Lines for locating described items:

▼

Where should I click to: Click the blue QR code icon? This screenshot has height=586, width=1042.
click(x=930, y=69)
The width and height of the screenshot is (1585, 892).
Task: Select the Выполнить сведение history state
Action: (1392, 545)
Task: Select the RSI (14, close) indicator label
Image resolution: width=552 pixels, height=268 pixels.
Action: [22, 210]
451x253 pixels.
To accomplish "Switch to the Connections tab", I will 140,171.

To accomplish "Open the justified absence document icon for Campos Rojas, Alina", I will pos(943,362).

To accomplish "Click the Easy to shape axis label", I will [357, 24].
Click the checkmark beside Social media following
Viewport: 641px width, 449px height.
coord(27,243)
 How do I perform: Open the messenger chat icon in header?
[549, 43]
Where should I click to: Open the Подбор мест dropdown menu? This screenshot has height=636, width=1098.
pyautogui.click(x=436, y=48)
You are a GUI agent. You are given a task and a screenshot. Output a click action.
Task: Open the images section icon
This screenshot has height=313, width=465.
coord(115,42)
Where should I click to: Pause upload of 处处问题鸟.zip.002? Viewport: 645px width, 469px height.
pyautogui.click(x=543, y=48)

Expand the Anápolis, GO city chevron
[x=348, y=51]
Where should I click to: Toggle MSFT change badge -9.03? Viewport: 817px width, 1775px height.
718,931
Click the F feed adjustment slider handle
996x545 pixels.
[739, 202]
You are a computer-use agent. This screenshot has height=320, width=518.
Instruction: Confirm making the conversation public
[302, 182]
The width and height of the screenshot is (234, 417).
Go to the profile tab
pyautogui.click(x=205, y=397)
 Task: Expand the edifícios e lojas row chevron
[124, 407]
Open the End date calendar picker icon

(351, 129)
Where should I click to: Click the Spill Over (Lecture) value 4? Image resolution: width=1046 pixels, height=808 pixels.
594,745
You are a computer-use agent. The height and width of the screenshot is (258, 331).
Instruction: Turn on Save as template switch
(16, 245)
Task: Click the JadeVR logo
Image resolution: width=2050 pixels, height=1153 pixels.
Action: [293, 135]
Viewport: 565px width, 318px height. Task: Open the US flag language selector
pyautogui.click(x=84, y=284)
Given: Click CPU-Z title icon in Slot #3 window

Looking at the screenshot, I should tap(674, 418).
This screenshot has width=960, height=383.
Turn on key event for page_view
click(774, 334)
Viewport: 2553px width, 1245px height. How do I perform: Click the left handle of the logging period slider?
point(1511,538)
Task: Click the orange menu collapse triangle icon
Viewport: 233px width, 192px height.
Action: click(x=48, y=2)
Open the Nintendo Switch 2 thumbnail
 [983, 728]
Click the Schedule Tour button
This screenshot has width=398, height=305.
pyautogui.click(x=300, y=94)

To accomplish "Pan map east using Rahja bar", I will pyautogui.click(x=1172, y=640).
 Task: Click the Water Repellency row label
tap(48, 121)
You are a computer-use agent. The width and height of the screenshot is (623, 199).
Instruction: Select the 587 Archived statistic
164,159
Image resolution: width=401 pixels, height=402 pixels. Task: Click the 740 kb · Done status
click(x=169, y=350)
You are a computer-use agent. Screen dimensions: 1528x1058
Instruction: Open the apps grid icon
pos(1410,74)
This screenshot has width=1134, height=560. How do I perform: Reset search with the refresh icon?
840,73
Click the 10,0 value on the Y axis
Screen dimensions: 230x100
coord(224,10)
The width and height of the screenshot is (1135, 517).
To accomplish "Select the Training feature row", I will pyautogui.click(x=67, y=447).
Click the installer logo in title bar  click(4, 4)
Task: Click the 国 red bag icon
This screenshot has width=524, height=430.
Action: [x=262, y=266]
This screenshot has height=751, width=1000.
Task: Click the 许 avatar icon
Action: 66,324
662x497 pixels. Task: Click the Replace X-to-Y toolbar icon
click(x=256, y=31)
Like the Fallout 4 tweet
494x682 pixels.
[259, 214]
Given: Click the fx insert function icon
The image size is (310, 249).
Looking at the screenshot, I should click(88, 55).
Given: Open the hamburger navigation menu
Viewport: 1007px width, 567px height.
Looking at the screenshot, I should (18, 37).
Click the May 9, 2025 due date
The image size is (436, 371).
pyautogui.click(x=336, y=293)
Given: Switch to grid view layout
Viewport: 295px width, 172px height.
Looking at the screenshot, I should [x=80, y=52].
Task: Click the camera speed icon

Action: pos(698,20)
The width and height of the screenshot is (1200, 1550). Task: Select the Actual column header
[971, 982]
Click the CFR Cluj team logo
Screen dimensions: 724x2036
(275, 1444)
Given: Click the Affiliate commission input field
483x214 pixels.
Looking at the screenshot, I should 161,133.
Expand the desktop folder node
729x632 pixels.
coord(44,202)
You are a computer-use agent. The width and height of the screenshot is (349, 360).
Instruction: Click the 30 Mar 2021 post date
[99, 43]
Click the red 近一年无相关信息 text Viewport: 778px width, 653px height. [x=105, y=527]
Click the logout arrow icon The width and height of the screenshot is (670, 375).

▲

* _What is expected_: Rewrite the lines from the first one through the line containing "I will pos(943,362).", renaming "Connections" to "Settings" and leaving everything else unchanged.

* _Task output_:
Where should I click to: Click the blue QR code icon? This screenshot has height=586, width=1042.
click(x=930, y=69)
The width and height of the screenshot is (1585, 892).
Task: Select the Выполнить сведение history state
Action: (1392, 545)
Task: Select the RSI (14, close) indicator label
Image resolution: width=552 pixels, height=268 pixels.
Action: [22, 210]
451x253 pixels.
To accomplish "Switch to the Settings tab", I will 140,171.

To accomplish "Open the justified absence document icon for Campos Rojas, Alina", I will pos(943,362).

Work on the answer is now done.